Day 1 consisted of a tour, given by Andy, a bunch of jobs from Liam (such as emailing organizations, compiling lists, picking pictures for a poster, etc), and setting up for and attending a fantastic performance by the Native American dance troupe Red Crooked Sky. I’m attempting not to write as much of a novel as I did for my introduction, so here’s the good stuff:
Andy introduced the concept of theological good and evil to me yesterday morning in the bottom room of the church by bluntly saying that he sees it in a different light. He spoke about how the world, to him, is not based in good and evil, but beauty and brokenness. The bottom room of the church is a large room, falling apart in many ways but engaged in the arts and made beautiful by the tiled mosaics decorating the six pillars. On one side, there is the image of a person engaging in dance, song, or another art, and birds flying around them. On the other, there are columns and words put into the mosaic, embodying the main pillars of BSM’s mission: compassion, candor, humility, imagination, risk, etc. This broken room holds so much beauty, through the art on the walls and the people who are inside.
Anyway, that idea really stuck with me throughout the day. It came full circle when, during one of Red Crooked Sky’s dances, the idea was introduced that one of the dances symbolized the space between good and evil when the two eagle feathers on each man’s head touched as they danced around each other in a traditional warrior dance. I considered good and evil, and beauty and brokenness, and I immediately was struck with the thought that through the broken nature of Native American culture, the hardship that exists on reservations and the way that the US has stripped them of so many rights, these men are sharing with us, teaching to us, the beauty that exists within their culture, and through their brokenness shines even more brightly.
So what does this mean? For social justice, for the role of religion within social services and political landscapes? It’s a hard topic to explicate, especially because within my own social situation, an agnostic white girl from a wealthy background, I might seem as if I don’t know broken. But brokenness does not exist only in economic situations. Emotionally broken, mentally broken, spiritually broken, the list goes on. And I can relate to those, and I think that each of those problems speaks to social justice just as much as economic brokenness does.

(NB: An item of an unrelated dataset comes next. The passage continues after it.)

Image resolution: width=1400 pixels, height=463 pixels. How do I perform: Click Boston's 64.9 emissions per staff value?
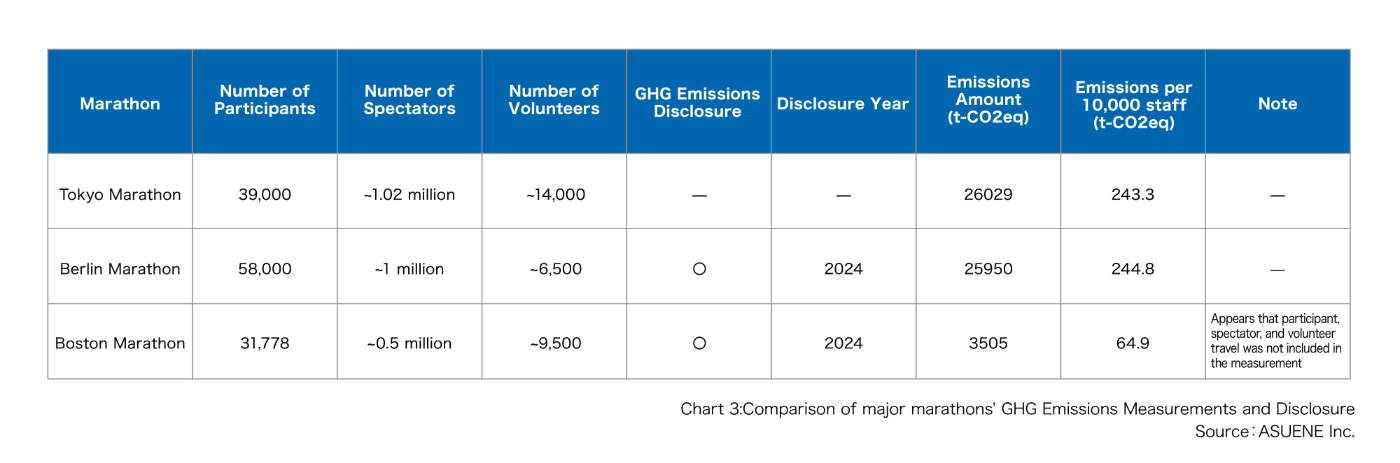tap(1133, 343)
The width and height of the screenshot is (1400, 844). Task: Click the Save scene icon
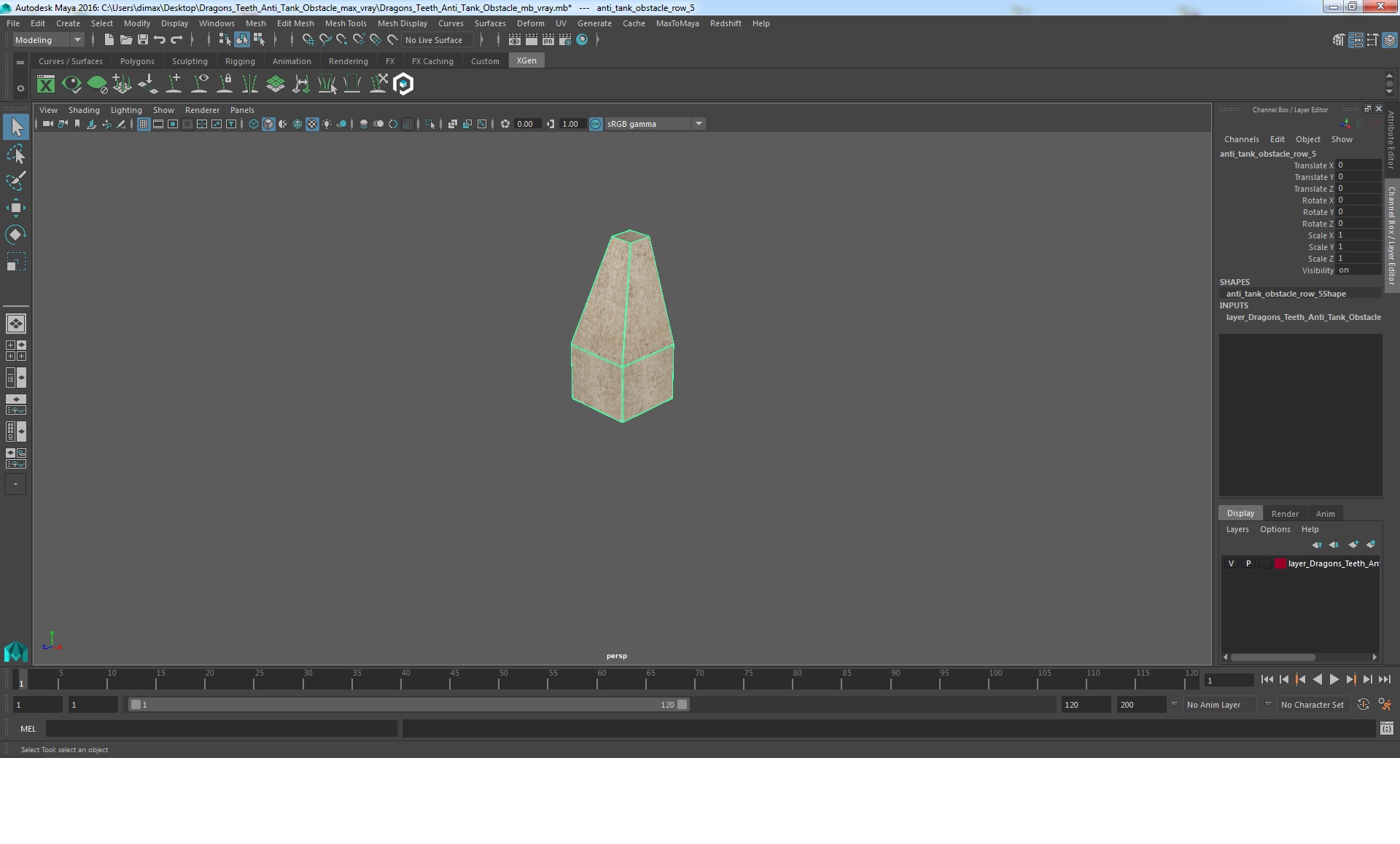(143, 40)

In the worship service on Sunday, Erica spoke about “loving your enemy.” She stressed the fact that this part of the scripture does not mean that to be a good Christian, you must love those who abuse you or accept abuse as just. Don’t allow yourself abuse, but attempt to be empathetic to your abuser and do not engage in abuse towards others. It’s the idea that within brokenness, within a broken relationship, your own broken mind, or the whole broken world, there is a way to see real beauty within the chaos, and to live within that beauty instead of engaging in the destruction. It is a moral approach to social justice.
I don’t know yet what effect a moral approach has on social justice. You might say, what does it matter that these Native American men are here to share the beauty of their culture with us? Does it change the fact that on reservations, problems run rampant? The lack of education and health care, poverty, obesity, sexism within politics, gambling. I think it’s important to remember that this concept isn’t a proposed plan of action. Being able to see beauty within brokenness is reminiscent of Liberation Theology’s theme of hope, which is not so much a vehicle of social change as it is a motivator to change people’s mentality towards social issues.